- _EXERCISE_
Write a continuation of the article about Chella Professional Skincare's outsourced e-mail program, starting right after its final paragraph.

Chella Professional Skincare began selling its anti-aging solution over the Web in December 2003, about three months after the company itself was founded. And for the most part, operations were a thing of beauty. Customers were able either to order one set of the Chella Complex skincare products or to enroll in a $40 free trial/ autoship program that let them test it, then sent more every month until they asked to cancel. Primarily by promoting its site through affiliate networks, Chella was able finally to turn a profit in January 2005. But there was one blemish on that picture: Chella had virtually no ability to relate to its customers through e-mail.
“When you’re doing Internet sales, you need to communicate with your customers and build community through e-mail and newsletters,” says Chella president Chris Kolodziejski. But his is a small company of 10 full-time employees and outsources almost all of its back-office “pick, pack ship and fulfill” functions. “We just didn’t have the time, money or expertise to institute our own e-mail program.” So while consumers would get auto-response e-mails upon buying Chella’s products online or shipping notices from the fulfillment house, the company wasn’t doing anything to integrate those communications into the sales channel. Without a coordinated e-mail effort, Chella was also losing out an opportunity for contact with customers who started an order form but did not complete it.
Those wrinkles were smoothed out with a little research into the capabilities of outsourced e-mail services. Kolodziejski finally settled on the StormPost solution from SkyList That platform, he says, has allowed Chella to add e-mail to the marketing channels it can employ to reach current customers, non-customers who have abandoned their carts, and free-trial users who have signed up for a sample of Chella’s skin products and may need encouragement to enter into the standard monthly delivery pipeline.
The primary benefit of an outsourced e-mail platform, says Kolodziejski, is the amount of time his company saves by building its mail lists automatically. “We can set up little scripts that automatically feed that e-mail data into the SkyList solution every time we get a new customer, or every time a customer fails to hit the ‘submit’ button on their order,” he says. That’s much faster and simpler than building the same lists by scraping contact data off fulfillment records, even if Chella had a data system to accept them.
“We’re getting ready to send our first monthly e-mail newsletter to drive interesting content, value and offers to customers,” he says. “That wouldn’t have been possible on our own, let alone any more sophisticated things we’re doing with e-mail. We couldn’t have built this infrastructure on our own—we didn’t have the time or the know-how.”
One customer group Chella can now reach is those who fill out the the company’s online order form—including providing an e-mail address and permission- but don’t complete the purchase. “This could happen for a number of reasons,” Kolodziejski says. “Maybe they changed their mind, but perhaps the doorbell rang, or the phone. In any case, we wanted to find out how many of these abandons were lost interest, and how many were for other causes.” Chella groups those abandoner addresses separately. When a customer who has registered and given e-mail permission walks away from a cart, trigger functions within the SkyList platform send them a communication within days offering a one-time 20% discount if they buy via a link in that e-mail.
Kolodziejski says that first come-back-to-Chella e-mail gets a hefty open rate of about 37% and an unsubscribe rate of only 1%. “That means that 99 out of every 100 people don’t object that they didn’t buy from us, but still got an e-mail from us,” he says. “I find that very interesting.”

- _RECORD LIST_
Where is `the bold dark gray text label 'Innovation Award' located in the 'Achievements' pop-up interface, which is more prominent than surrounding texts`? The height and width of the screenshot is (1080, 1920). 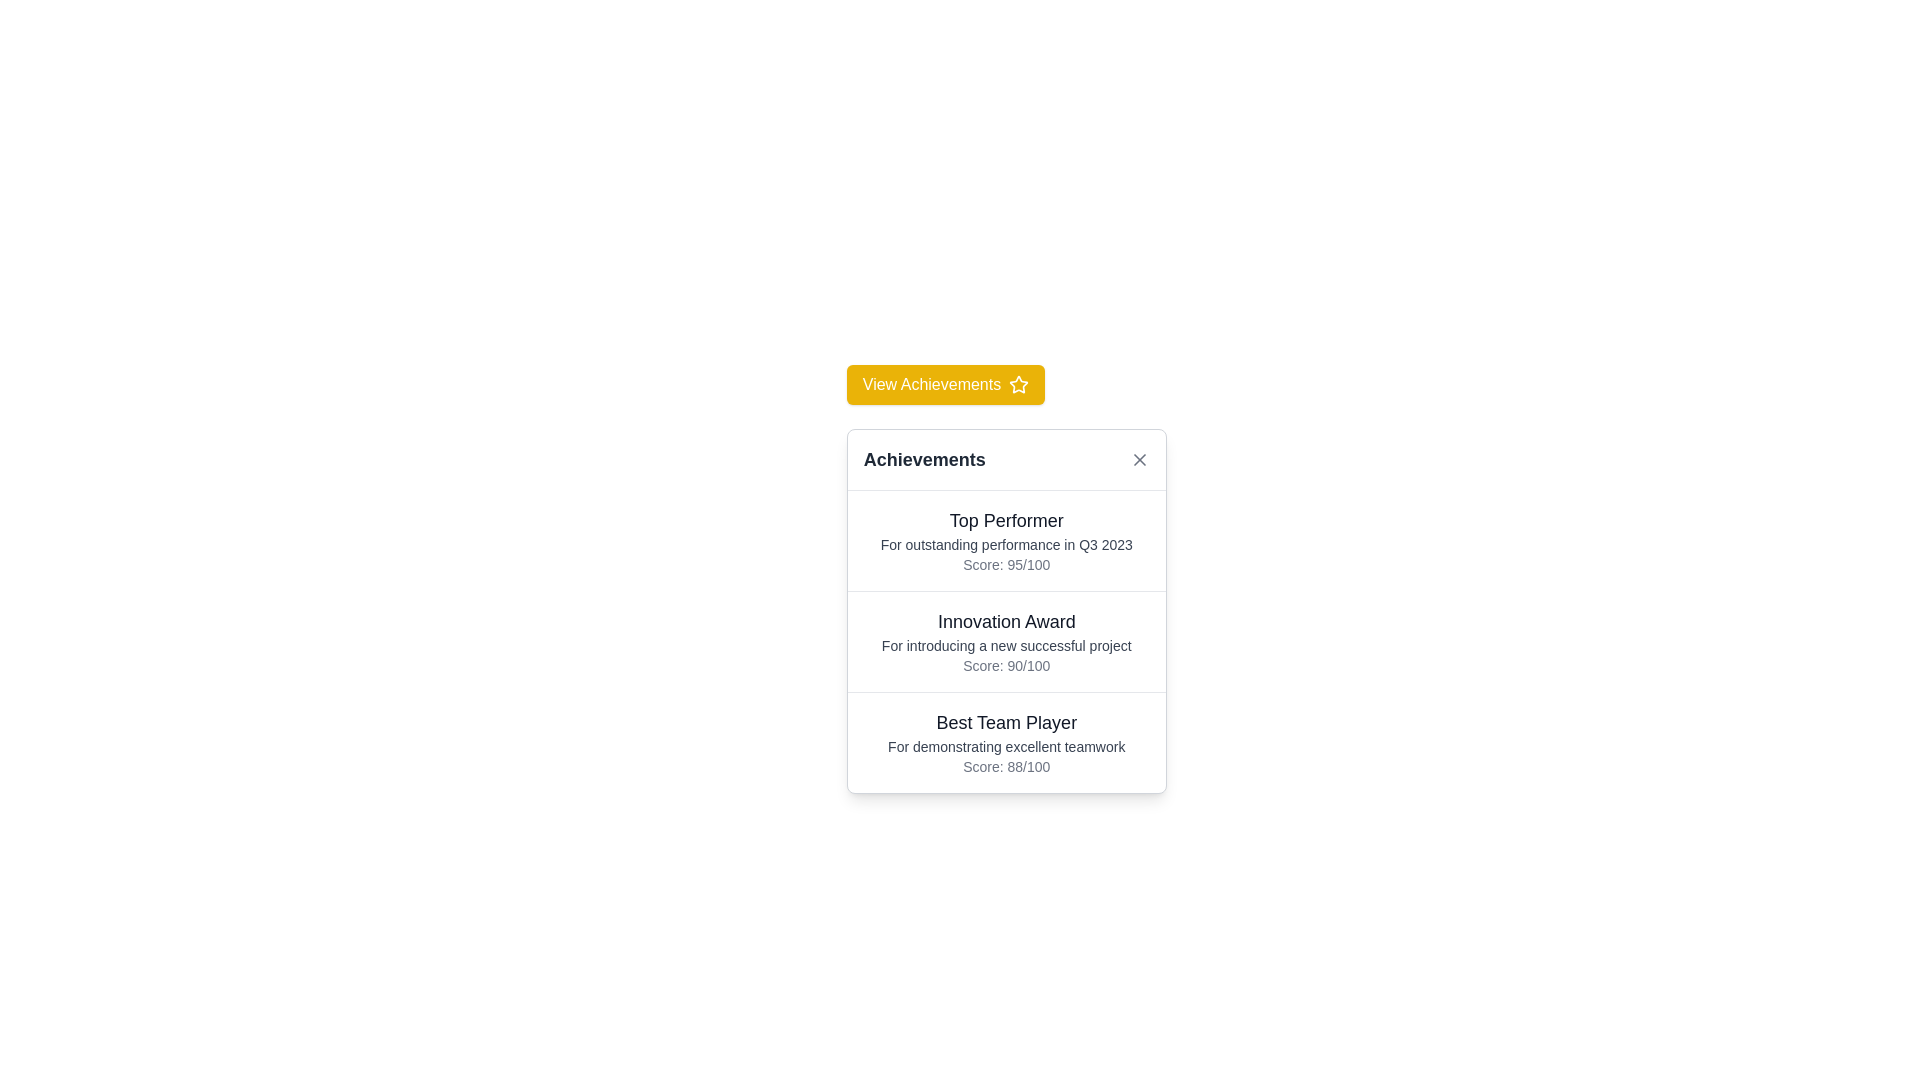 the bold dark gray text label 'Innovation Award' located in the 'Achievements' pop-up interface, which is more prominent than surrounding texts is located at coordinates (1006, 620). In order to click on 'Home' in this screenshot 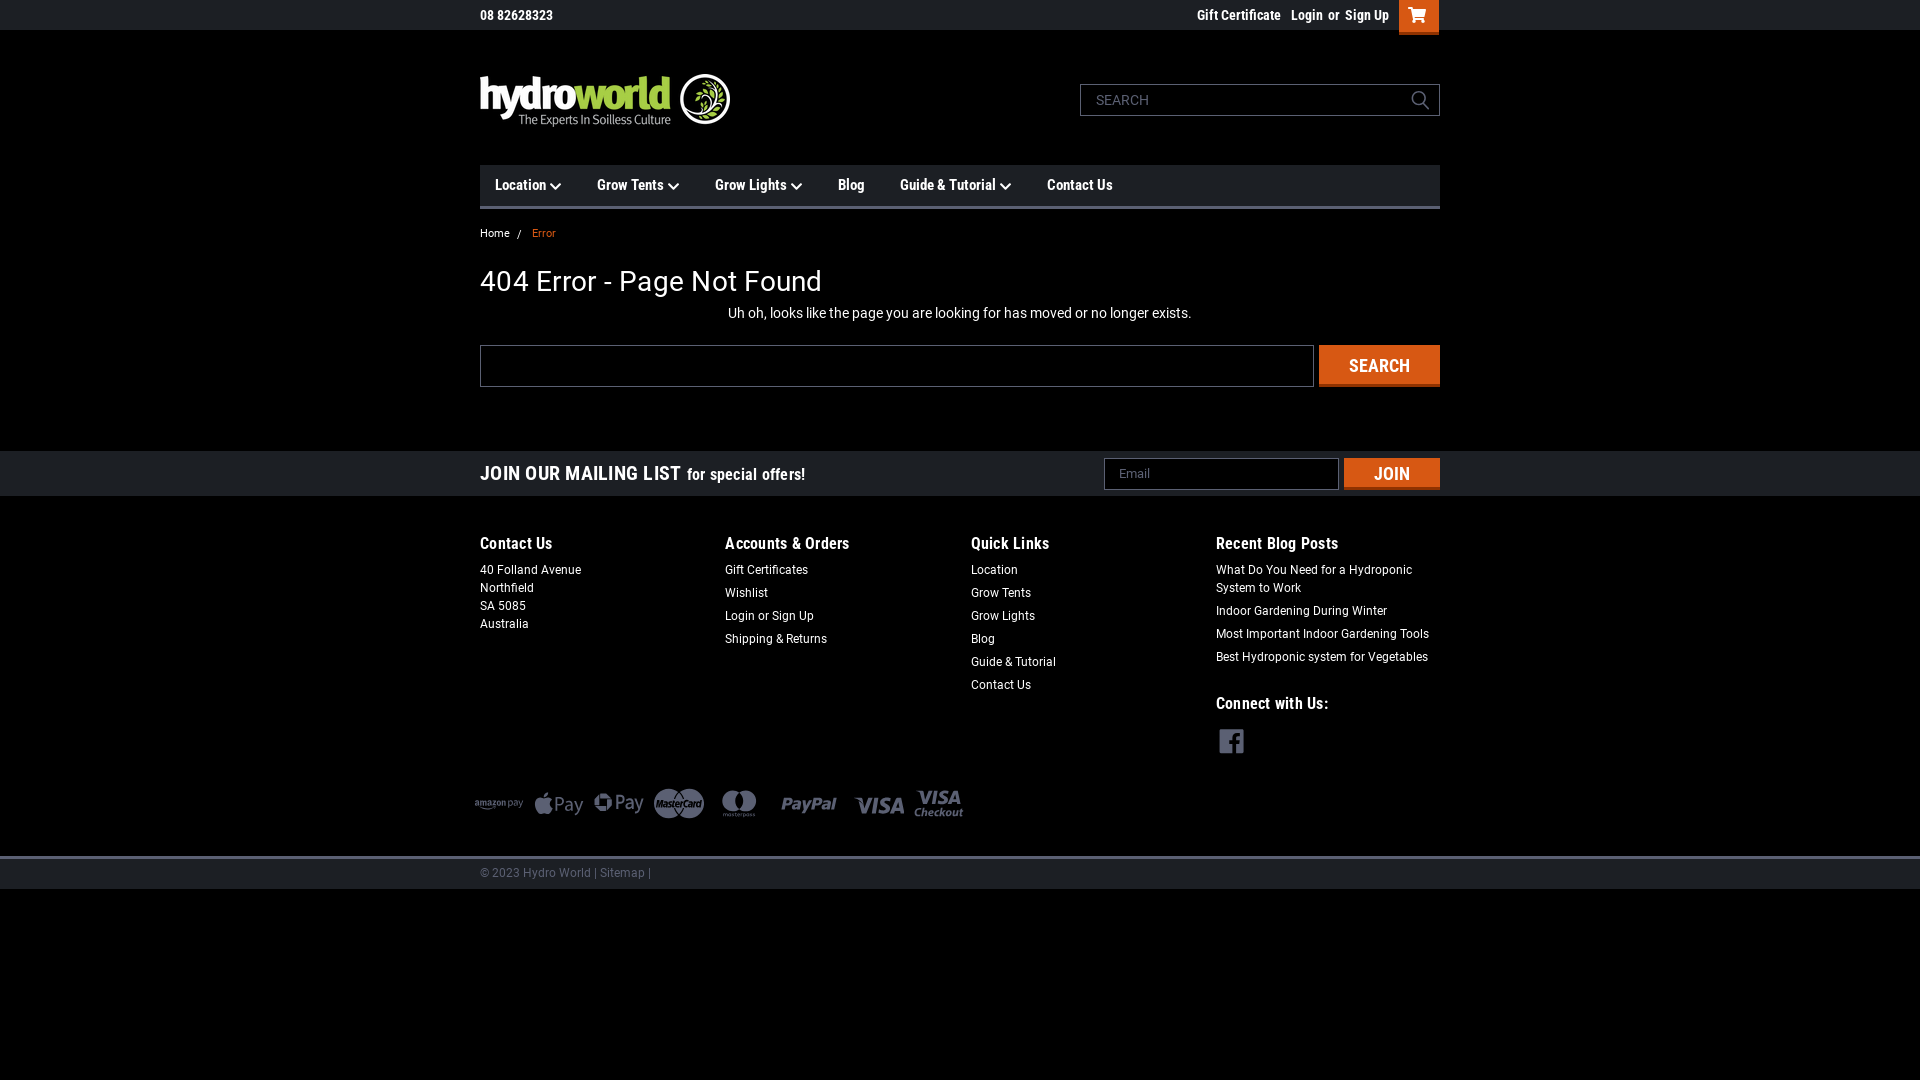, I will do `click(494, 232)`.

---

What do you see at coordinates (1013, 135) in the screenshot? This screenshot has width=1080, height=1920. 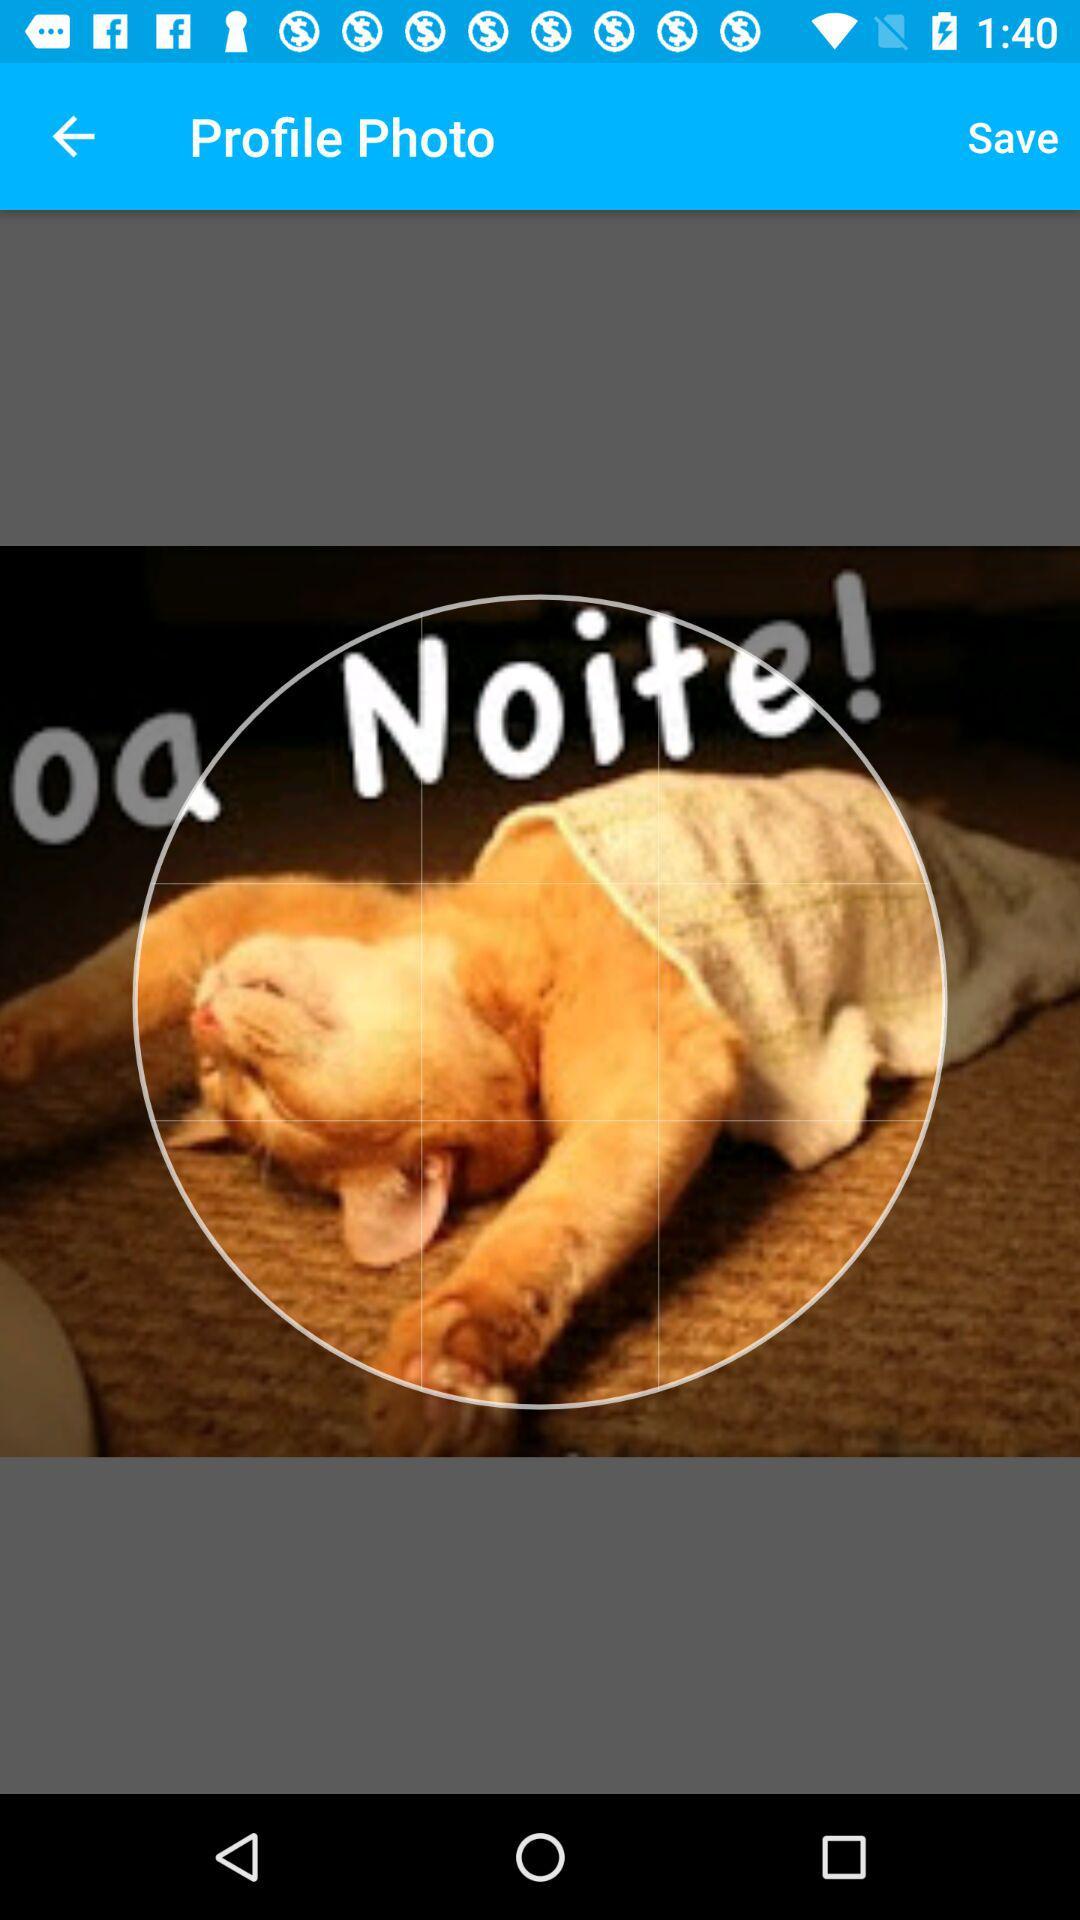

- _OUTPUT_
If the abandoners don’t respond to that first special offer, Chella’s e-mail moves into serial mailing mode and sends them periodic information on its five products, one every three days, and always with the option to unsubscribe. For each of those serial e-mails as well, unsubscribe rates are below 1%. However, open typically rates drop over the serial campaign, from 22% for the first e-mail down to 8% on the last of the five.
Still, the low unsubscribe rate is enough to convince Kolodziejski that Chella is speaking here to some valuable pre-disposed future buyers. The serial e-mails to non-customers are heavy on informational content, each one describing the workings and benefits of a specific product: skin creams for morning and evening, for the skin around the eyes, a skin-firming serum and an exfoliant.
“That tells us that they must really like what they’re getting in this series, given the high opens and the low unsubscribes,” he says. Those are relationships that Chella wants to preserve and foster in the hope that those customers will return to the Web site, with the right incentive, and start buying. Kolodziejski won’t talk specifically about the subject line used to get these serial e-mails opened. But he will say that it’s personalized with the recipient’s first name and uses “chella.com” in the domain, so that the sender can clearly be identified.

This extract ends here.